- **WRITTEN EXERCISE 1**: Print the lines of the records unchanged, starting at the line containing "Click the help" and ending at the line containing "coord(606,118)".
- **WRITTEN EXERCISE 2**: Carry on the text on setting up a triggered ETL from the point where it stops.

- **TEXT**:
((
After noting the file synchronization "id" that you receive in response, you can set-up a triggered ETL, using the following call and the TRIGGERED
type in the specs:
POST /mass-imports/v5/entities/MyEntity/etls
If the type of the ETL is declared as TRIGGERED
, the call must match the expected body of a triggered ETL.
A triggered ETL always contains the following parameter:
- the "fileSynchronizationId" parameter in the "triggering" object: this is the id you received at the previous step.
{
"type": "TRIGGERED",
"name": "lead-generation-automated-integration",
"description": "The integration of generated lead all along the day",
"triggering": {
"type": "FILE_SYNCHRONIZATION",
"fileSynchronizationId": "456789",
"paused": false
},
"reportRecipients": [
"john.smith@actito.com"
],
"fileTransfer": {
"input": {
"files": [
{
"fileCode": "leads",
"fileNamePattern": "leads_$YYYYMMDD.csv",
"compressionType": "ZIP",
"compressedFileNamePattern": "leadgeneration_$YYYYMMDD.zip"
))
- **Rows of pointing data**:
((
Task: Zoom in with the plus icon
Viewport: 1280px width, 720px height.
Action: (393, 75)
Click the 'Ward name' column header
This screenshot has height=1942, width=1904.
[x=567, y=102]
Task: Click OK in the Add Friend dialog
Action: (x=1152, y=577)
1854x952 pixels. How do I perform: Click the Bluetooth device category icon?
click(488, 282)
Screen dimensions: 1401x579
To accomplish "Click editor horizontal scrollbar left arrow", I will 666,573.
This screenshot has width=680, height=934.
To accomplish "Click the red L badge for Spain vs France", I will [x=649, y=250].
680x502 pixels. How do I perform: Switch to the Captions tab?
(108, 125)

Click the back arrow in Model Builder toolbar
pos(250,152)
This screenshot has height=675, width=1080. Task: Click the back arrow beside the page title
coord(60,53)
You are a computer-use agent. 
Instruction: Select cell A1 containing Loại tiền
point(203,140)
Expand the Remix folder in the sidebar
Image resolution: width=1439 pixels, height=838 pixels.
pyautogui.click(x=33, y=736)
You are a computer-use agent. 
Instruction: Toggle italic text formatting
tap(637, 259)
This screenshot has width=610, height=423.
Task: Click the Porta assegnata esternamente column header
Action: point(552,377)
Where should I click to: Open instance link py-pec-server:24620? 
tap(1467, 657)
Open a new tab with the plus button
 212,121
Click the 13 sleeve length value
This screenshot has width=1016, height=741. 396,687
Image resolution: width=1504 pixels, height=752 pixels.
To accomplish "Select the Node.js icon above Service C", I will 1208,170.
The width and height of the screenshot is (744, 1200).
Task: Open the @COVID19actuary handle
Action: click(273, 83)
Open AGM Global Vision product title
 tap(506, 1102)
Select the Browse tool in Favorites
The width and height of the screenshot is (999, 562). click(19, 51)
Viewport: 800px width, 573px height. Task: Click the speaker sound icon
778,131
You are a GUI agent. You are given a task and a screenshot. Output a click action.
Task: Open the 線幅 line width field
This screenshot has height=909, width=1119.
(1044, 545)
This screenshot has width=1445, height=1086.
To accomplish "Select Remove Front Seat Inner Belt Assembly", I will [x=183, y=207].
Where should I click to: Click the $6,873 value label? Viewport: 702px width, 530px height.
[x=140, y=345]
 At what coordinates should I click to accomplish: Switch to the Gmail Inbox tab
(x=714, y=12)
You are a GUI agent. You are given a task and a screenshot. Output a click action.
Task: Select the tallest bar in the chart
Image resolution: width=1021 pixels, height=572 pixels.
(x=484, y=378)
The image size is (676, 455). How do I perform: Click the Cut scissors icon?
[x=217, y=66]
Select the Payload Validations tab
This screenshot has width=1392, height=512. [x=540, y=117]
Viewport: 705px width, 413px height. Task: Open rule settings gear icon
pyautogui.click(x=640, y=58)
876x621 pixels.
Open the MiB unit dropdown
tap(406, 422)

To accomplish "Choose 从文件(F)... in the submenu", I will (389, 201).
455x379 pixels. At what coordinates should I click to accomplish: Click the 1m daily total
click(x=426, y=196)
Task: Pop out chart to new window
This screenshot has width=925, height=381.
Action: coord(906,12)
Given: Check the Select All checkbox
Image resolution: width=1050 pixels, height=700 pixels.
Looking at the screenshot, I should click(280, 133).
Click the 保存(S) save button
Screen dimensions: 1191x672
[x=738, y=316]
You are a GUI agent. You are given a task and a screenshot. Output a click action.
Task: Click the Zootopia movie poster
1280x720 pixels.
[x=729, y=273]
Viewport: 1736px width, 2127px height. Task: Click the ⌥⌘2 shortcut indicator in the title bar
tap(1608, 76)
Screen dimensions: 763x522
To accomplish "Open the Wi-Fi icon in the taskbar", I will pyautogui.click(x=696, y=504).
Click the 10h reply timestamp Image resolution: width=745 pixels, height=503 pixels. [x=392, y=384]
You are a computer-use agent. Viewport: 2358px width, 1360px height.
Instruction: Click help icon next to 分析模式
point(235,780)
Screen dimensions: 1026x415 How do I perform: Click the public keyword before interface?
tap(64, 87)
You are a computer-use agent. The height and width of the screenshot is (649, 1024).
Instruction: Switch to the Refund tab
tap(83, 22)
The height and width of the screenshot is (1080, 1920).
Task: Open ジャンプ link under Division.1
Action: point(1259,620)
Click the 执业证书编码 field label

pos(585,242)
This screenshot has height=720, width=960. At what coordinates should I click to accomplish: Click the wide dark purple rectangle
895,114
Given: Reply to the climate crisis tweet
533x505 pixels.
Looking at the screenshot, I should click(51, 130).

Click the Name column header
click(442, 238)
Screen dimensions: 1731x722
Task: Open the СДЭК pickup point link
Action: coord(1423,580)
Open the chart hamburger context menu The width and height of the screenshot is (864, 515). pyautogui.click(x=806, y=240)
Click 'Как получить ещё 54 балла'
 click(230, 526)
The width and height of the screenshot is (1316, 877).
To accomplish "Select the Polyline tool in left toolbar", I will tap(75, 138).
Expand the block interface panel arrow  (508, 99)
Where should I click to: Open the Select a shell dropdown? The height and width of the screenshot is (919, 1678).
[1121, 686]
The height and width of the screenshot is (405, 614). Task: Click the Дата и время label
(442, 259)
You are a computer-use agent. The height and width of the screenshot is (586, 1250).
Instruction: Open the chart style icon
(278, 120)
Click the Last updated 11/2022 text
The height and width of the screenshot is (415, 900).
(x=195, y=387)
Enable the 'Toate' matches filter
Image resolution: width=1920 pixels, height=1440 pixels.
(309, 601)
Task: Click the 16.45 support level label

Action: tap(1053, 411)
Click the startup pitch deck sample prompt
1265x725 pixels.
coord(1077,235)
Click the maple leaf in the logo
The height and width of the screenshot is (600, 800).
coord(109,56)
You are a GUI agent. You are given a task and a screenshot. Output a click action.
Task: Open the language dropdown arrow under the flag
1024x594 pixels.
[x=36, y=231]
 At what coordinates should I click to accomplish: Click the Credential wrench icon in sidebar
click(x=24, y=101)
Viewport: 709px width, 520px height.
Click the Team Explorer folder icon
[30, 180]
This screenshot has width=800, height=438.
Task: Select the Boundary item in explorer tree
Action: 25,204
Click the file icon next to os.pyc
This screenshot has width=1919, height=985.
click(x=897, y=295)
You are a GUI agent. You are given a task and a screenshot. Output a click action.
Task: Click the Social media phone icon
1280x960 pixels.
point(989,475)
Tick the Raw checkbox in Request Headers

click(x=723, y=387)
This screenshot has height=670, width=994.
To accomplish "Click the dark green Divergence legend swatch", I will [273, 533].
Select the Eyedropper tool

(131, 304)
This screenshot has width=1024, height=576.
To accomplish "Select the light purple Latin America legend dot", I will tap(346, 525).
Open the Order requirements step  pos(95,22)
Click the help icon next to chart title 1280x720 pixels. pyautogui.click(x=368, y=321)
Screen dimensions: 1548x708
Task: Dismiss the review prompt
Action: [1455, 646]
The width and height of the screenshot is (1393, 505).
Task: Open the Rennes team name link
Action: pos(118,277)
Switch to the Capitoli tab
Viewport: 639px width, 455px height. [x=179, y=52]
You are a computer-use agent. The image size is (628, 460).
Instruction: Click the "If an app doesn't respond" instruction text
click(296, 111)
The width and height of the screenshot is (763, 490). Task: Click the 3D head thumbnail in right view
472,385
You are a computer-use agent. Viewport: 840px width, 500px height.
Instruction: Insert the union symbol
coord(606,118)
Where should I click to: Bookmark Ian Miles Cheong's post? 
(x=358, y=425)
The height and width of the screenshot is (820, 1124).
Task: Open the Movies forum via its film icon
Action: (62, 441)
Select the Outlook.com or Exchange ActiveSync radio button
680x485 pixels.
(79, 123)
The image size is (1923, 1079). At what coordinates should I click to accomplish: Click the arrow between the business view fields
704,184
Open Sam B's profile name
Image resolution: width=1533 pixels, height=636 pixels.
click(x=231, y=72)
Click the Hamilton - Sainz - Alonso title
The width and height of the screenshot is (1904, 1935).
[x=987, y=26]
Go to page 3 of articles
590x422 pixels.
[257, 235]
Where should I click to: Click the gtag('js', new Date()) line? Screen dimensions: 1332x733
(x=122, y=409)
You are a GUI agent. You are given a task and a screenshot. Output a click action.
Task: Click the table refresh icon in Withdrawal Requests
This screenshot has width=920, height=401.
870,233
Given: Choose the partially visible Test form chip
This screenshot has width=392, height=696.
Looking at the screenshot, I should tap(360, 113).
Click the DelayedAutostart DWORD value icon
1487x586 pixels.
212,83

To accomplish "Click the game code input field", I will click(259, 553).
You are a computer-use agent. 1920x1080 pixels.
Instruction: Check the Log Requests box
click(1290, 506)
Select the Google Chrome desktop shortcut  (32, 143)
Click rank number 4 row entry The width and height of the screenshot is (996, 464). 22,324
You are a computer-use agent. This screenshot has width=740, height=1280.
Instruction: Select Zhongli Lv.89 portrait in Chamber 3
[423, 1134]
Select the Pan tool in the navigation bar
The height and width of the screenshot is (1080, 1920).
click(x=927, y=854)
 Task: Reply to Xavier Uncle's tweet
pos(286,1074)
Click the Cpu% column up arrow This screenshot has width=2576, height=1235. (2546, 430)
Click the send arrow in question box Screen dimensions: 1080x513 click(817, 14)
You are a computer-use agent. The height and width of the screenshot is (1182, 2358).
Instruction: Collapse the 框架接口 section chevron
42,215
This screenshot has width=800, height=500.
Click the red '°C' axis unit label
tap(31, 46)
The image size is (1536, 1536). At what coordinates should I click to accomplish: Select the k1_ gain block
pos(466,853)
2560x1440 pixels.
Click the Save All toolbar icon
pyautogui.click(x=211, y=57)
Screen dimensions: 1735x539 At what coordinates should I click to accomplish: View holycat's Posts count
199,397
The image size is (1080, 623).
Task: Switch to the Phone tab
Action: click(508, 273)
))
- **RESULT 1**:
Click the help icon next to chart title 1280x720 pixels. pyautogui.click(x=368, y=321)
Screen dimensions: 1548x708
Task: Dismiss the review prompt
Action: [1455, 646]
The width and height of the screenshot is (1393, 505).
Task: Open the Rennes team name link
Action: pos(118,277)
Switch to the Capitoli tab
Viewport: 639px width, 455px height. [x=179, y=52]
You are a computer-use agent. The image size is (628, 460).
Instruction: Click the "If an app doesn't respond" instruction text
click(296, 111)
The width and height of the screenshot is (763, 490). Task: Click the 3D head thumbnail in right view
472,385
You are a computer-use agent. Viewport: 840px width, 500px height.
Instruction: Insert the union symbol
coord(606,118)

- **RESULT 2**:
},
{
"fileCode": "forms",
"fileNamePattern": "forms.csv",
"compressionType": "ZIP",
"compressedFileNamePattern": "leadgeneration_$YYYYMMDD.zip"
}
]
},
"output": {
"location": {
"type": "REMOTE",
"remoteLocationId": "1"
}
}
},
"inputFilesProperties": [
{
"fileCode": "leads",
"csvFormat": {
"encoding": "UTF-8",
"separator": ";",
"enclosing": "\""
}
},
{
"fileCode": "forms",
"csvFormat": {
"encoding": "UTF-8",
"separator": ";",
"enclosing": "\""
}
}
],
"dataTransformations": [
{
"fileCode": "leads",
"transformations": [
{
"header": "acquisitionMoment",
"transformation": {
"type": "DATE_FORMAT",
"format": "MM-dd-yyyy HH:mm:ss"
}
}
]
}
],
"dataLoadings": [
{
"fileCode": "leads",
"destination": {
"type": "PROFILE_TABLE",
"id": "1",
"attributesMapping": [
{
"header": "eMail",
"attributeName": "emailAddress",
"ignoreEmptyValues": false,
"ignoreInvalidValues": false,
"ignoreValuesWhenAlreadyKnown": false,
"mergeValuesWhenMultivalued": false
}
]
},
"parameters": {
"mode": "CREATE_OR_UPDATE",
"generateResultFiles": false,
"generateErrorFiles": true
}
},
{
"fileCode": "forms",
"destination": {
"type": "CUSTOM_TABLE",
"id": "bezoeiodif-sdfsdf-dfs-sdfsdf",
"attributesMapping": [
{
"header": "source",
"attributeName": "formSource",
"ignoreEmptyValues": false,
"ignoreInvalidValues": false,
"ignoreValuesWhenAlreadyKnown": false,
"mergeValuesWhenMultivalued": false
}
]
},
"parameters": {
"mode": "CREATE_ONLY",
"generateResultFiles": false,
"generateErrorFiles": true
}
}
]
}
You are done!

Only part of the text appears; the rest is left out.